A canary in the coal mine

Two readers sent me this article and news video from Minneapolis KARE 11 TV yesterday.  It concerns the 140 acre privately owned Crystal Lake Cemetery in Minneapolis, Minnesota.

The Washburn-McReavy Funeral Home business owns 16 funeral homes in the Minneapolis metropolitan area and also a few cemeteries, of which Crystal Lake Cemetery is one.

Earlier this week, owner Bill McReavy offered to give the historic Crystal Lake Cemetery to the City of Minneapolis.  McReavy said to the City Council, “We take a loss, because we have to maintain the property.  We feel an obligation to do so.  It’s never going to make money.  That’s just the simple fact.  With cremation.”  According to the article, that loss is about $300,000 annually.

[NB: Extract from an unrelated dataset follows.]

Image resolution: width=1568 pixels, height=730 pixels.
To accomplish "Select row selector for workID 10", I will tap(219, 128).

McReavy then told the council that he is willing to keep operating the cemetery at a loss even if the city took ownership of the land, he just doesn’t want to pay the huge assessment the city is charging for a neighborhood street project.

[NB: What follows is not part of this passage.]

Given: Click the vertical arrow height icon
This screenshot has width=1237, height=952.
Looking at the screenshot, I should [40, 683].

Funeral Director Daily take:  We have always looked at cemeteries with a glass is half-full type of attitude.  Generally, even with cremation there is the opportunity for niches, columbariums, earth burial of urns with markers and the like to be sold.  We’ve always seen that potential.

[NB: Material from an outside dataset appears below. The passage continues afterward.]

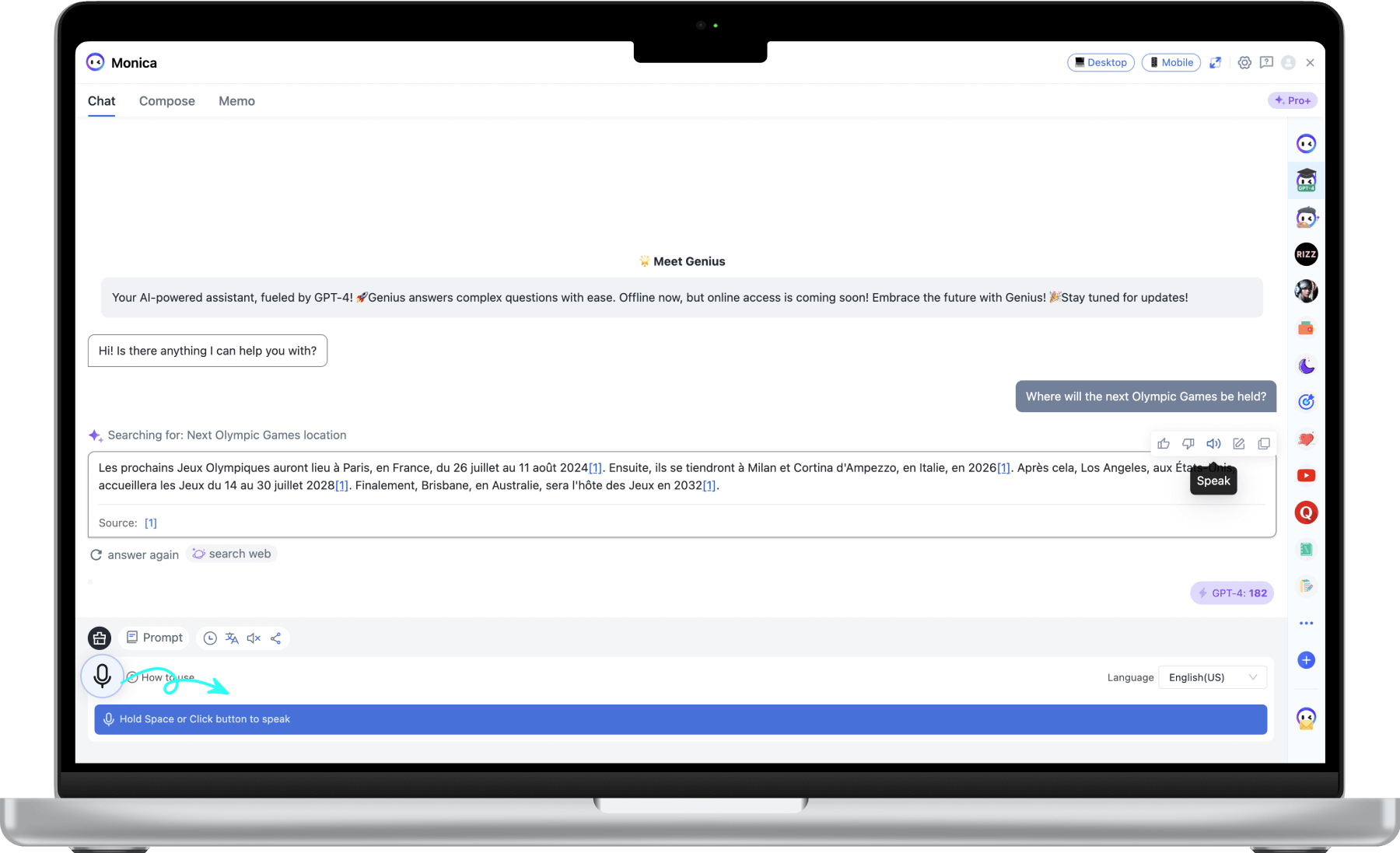This screenshot has height=853, width=1400.
Task: Open chat history with the clock icon
Action: 210,638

However, if funeral, cremation, and death care advocates including clergy cannot convince the general public that memorialization of their loved one for the long haul is valuable, then there is a lot of cemetery property, with a lot of upkeep out there, that has very little revenue base  — and a lot of maintainance costs that must be continued.

In this day of less and less earth burial, we have always advocated that it is imperative that final disposition by cremation should not end with the cremation and the remains being placed on a shelf, or worse yet, in a closet.

I think this action by the McReavy’s shows the future of some cemeteries if we cannot convince the public of permanent memorialization.